### REQUIRED WORK
Without leaving anything out, print every line of the data.

⁂

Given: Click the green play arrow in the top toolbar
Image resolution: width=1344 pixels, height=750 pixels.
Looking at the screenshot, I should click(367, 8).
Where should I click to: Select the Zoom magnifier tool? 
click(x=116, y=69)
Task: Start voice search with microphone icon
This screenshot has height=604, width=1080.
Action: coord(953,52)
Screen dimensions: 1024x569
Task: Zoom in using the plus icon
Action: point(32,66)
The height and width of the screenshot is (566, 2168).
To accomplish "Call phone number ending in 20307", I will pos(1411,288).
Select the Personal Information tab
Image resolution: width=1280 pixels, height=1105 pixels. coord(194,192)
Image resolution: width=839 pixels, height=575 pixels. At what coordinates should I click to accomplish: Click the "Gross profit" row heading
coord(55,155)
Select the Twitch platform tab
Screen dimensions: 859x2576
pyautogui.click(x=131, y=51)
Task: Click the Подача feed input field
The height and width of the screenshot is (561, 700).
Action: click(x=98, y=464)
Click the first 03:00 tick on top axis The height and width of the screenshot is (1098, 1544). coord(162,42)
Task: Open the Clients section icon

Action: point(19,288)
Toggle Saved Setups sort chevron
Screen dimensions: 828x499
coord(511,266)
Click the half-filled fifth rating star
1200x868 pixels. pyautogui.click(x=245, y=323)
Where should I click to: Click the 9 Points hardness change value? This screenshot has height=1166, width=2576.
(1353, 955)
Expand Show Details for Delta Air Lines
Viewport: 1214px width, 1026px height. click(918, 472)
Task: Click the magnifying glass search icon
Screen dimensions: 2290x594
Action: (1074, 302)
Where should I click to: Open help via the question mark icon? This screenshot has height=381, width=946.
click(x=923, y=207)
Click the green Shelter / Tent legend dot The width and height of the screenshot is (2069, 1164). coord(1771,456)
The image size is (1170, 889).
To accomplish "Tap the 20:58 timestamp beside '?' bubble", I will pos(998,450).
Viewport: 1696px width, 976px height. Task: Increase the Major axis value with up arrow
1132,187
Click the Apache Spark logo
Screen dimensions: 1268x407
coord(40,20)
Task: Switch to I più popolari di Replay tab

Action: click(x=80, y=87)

⁂

### TASK RESULT
Given: Click the green play arrow in the top toolbar
Image resolution: width=1344 pixels, height=750 pixels.
Looking at the screenshot, I should click(367, 8).
Where should I click to: Select the Zoom magnifier tool? 
click(x=116, y=69)
Task: Start voice search with microphone icon
This screenshot has height=604, width=1080.
Action: coord(953,52)
Screen dimensions: 1024x569
Task: Zoom in using the plus icon
Action: point(32,66)
The height and width of the screenshot is (566, 2168).
To accomplish "Call phone number ending in 20307", I will pos(1411,288).
Select the Personal Information tab
Image resolution: width=1280 pixels, height=1105 pixels. coord(194,192)
Image resolution: width=839 pixels, height=575 pixels. At what coordinates should I click to accomplish: Click the "Gross profit" row heading
coord(55,155)
Select the Twitch platform tab
Screen dimensions: 859x2576
pyautogui.click(x=131, y=51)
Task: Click the Подача feed input field
The height and width of the screenshot is (561, 700).
Action: click(x=98, y=464)
Click the first 03:00 tick on top axis The height and width of the screenshot is (1098, 1544). coord(162,42)
Task: Open the Clients section icon

Action: point(19,288)
Toggle Saved Setups sort chevron
Screen dimensions: 828x499
coord(511,266)
Click the half-filled fifth rating star
1200x868 pixels. pyautogui.click(x=245, y=323)
Where should I click to: Click the 9 Points hardness change value? This screenshot has height=1166, width=2576.
(1353, 955)
Expand Show Details for Delta Air Lines
Viewport: 1214px width, 1026px height. click(918, 472)
Task: Click the magnifying glass search icon
Screen dimensions: 2290x594
Action: (1074, 302)
Where should I click to: Open help via the question mark icon? This screenshot has height=381, width=946.
click(x=923, y=207)
Click the green Shelter / Tent legend dot The width and height of the screenshot is (2069, 1164). coord(1771,456)
The image size is (1170, 889).
To accomplish "Tap the 20:58 timestamp beside '?' bubble", I will pos(998,450).
Viewport: 1696px width, 976px height. Task: Increase the Major axis value with up arrow
1132,187
Click the Apache Spark logo
Screen dimensions: 1268x407
coord(40,20)
Task: Switch to I più popolari di Replay tab

Action: click(x=80, y=87)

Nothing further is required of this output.